- Assigned task
Reproduce each record verbatim, images excluded.

^^^^^^^^

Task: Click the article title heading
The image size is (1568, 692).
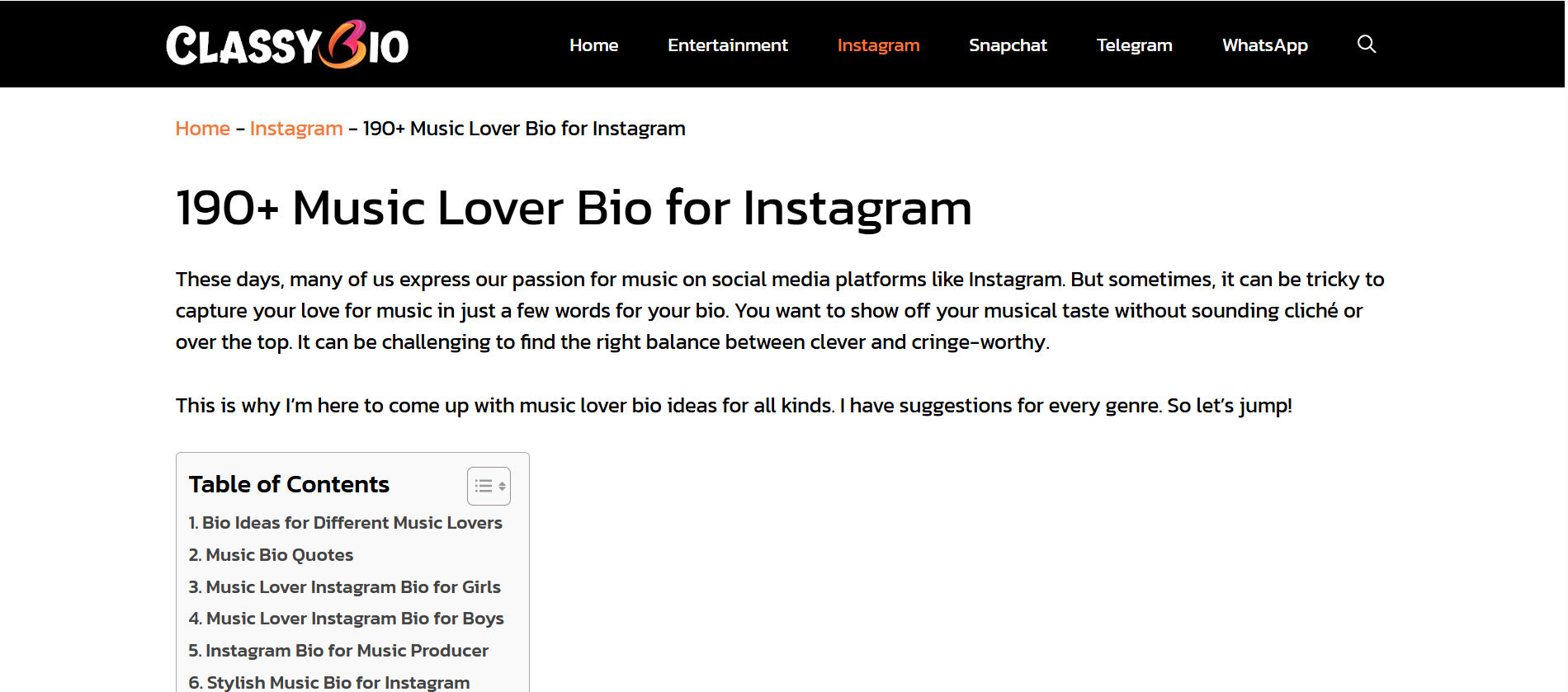Action: pos(574,209)
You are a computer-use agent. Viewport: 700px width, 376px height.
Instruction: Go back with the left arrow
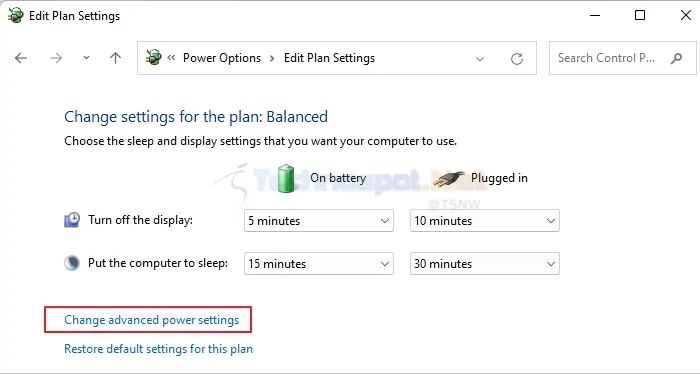point(21,58)
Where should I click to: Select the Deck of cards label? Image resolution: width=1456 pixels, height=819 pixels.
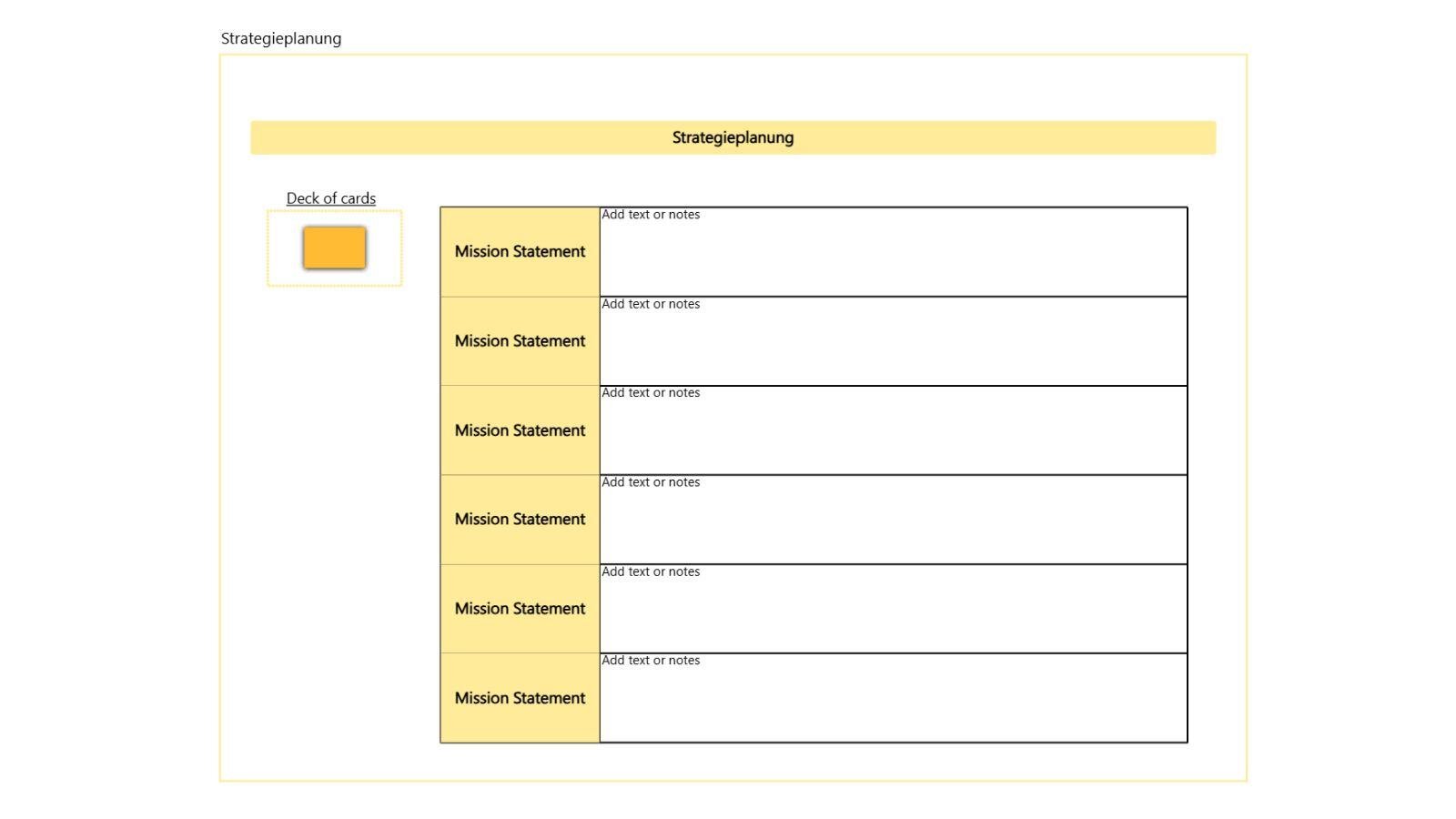(330, 198)
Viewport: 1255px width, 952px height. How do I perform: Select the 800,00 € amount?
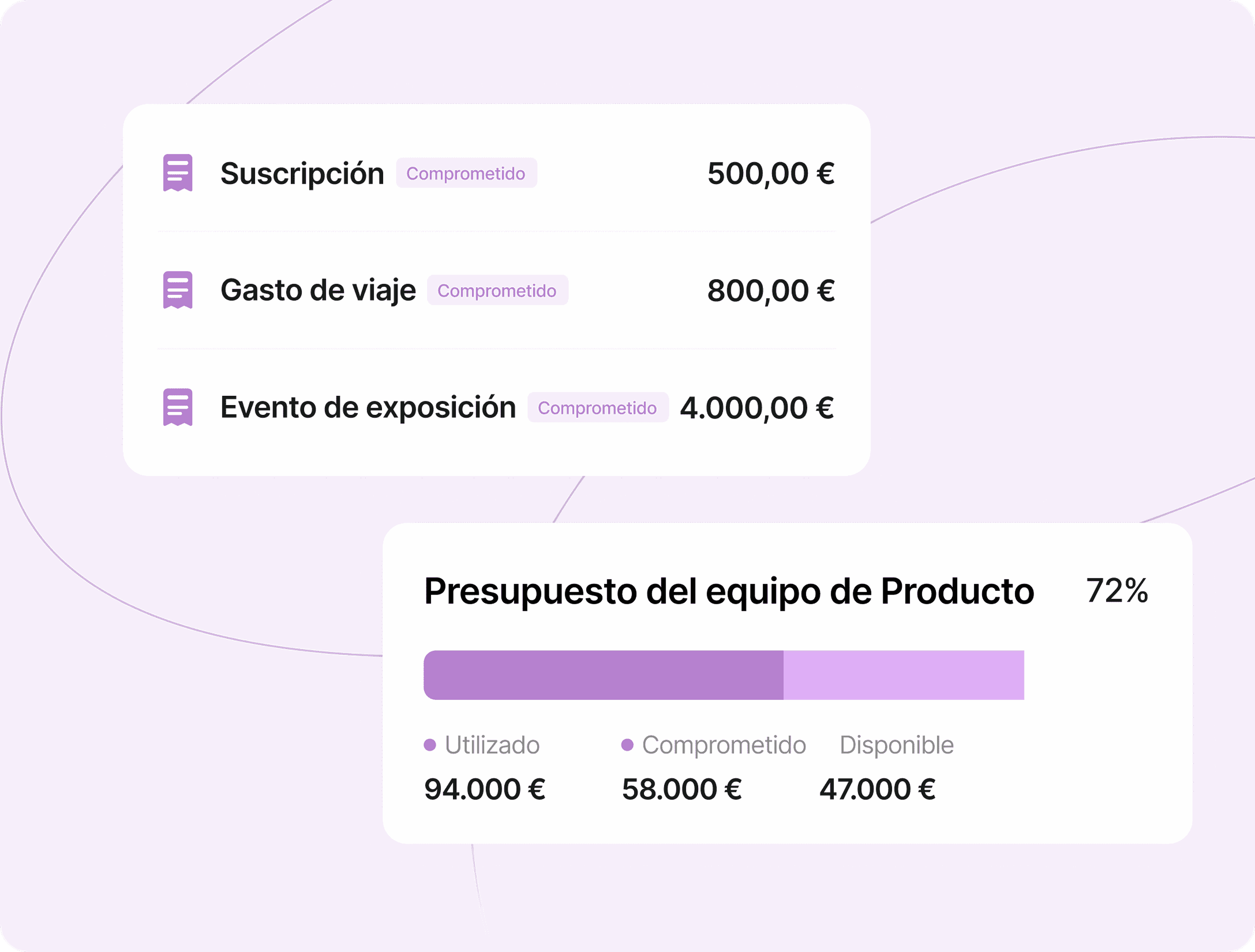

^^^^^^^^

- Solution for this problem
Task: Click the article title heading
The image size is (1568, 692).
Action: pos(574,209)
You are a computer-use agent. Viewport: 700px width, 376px height.
Instruction: Go back with the left arrow
point(21,58)
Where should I click to: Select the Deck of cards label? Image resolution: width=1456 pixels, height=819 pixels.
(330, 198)
Viewport: 1255px width, 952px height. How do I perform: Select the 800,00 € amount?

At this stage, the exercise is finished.